Render the lines below as a Markdown table with two columns, Number and Line, giving each line its own numbered row and omitting blank lines. Leave out the pictures.

* [DATA TO PROCESS]
***

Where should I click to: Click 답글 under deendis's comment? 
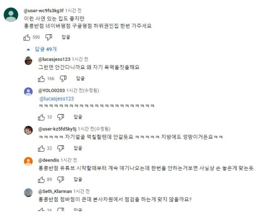80,179
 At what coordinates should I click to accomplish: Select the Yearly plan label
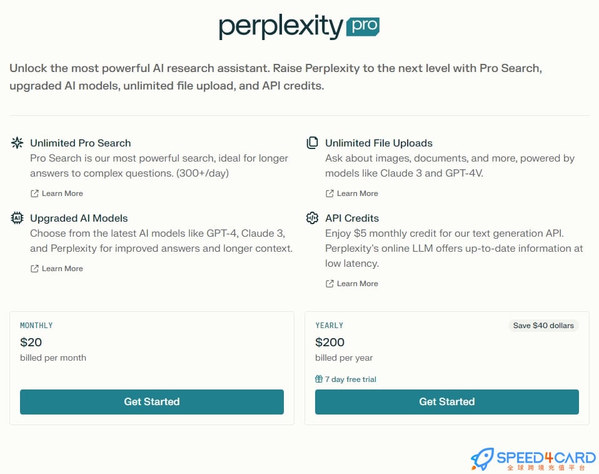pos(330,326)
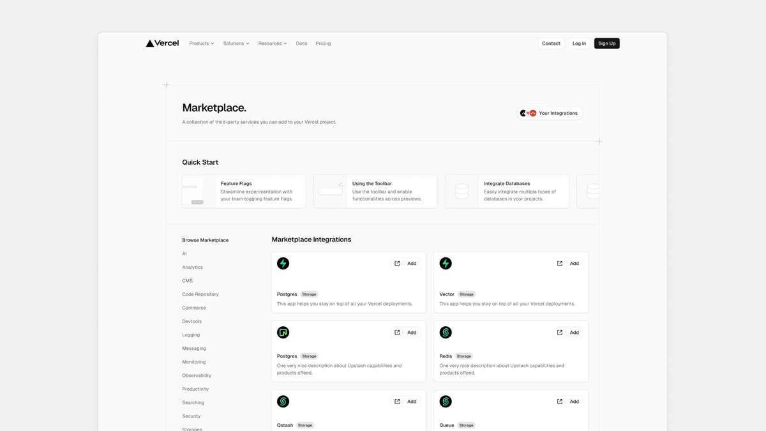
Task: Select the Vector integration's lightning icon
Action: pos(445,262)
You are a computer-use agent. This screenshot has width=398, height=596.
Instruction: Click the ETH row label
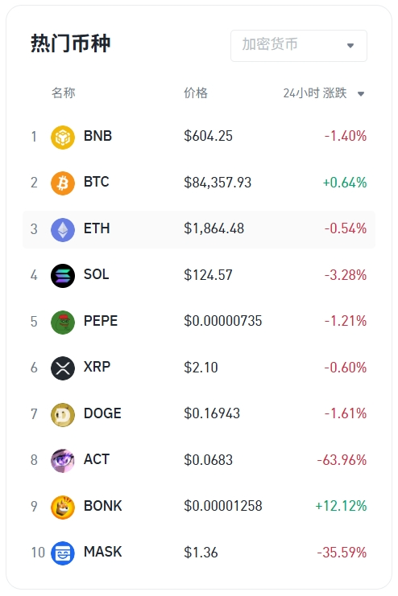[97, 228]
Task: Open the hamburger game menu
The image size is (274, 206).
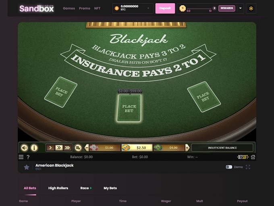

***

* [FULL ANSWER]
| Number | Line |
|---|---|
| 1 | Where should I click to: Click 답글 under deendis's comment?  |
| 2 | 80,179 |
| 3 |  At what coordinates should I click to accomplish: Select the Yearly plan label |
| 4 | pos(330,326) |
| 5 | Task: Select the Vector integration's lightning icon |
| 6 | Action: pos(445,262) |
| 7 | You are a computer-use agent. This screenshot has width=398, height=596. |
| 8 | Instruction: Click the ETH row label |
| 9 | [97, 228] |
| 10 | Task: Open the hamburger game menu |
| 11 | The image size is (274, 206). |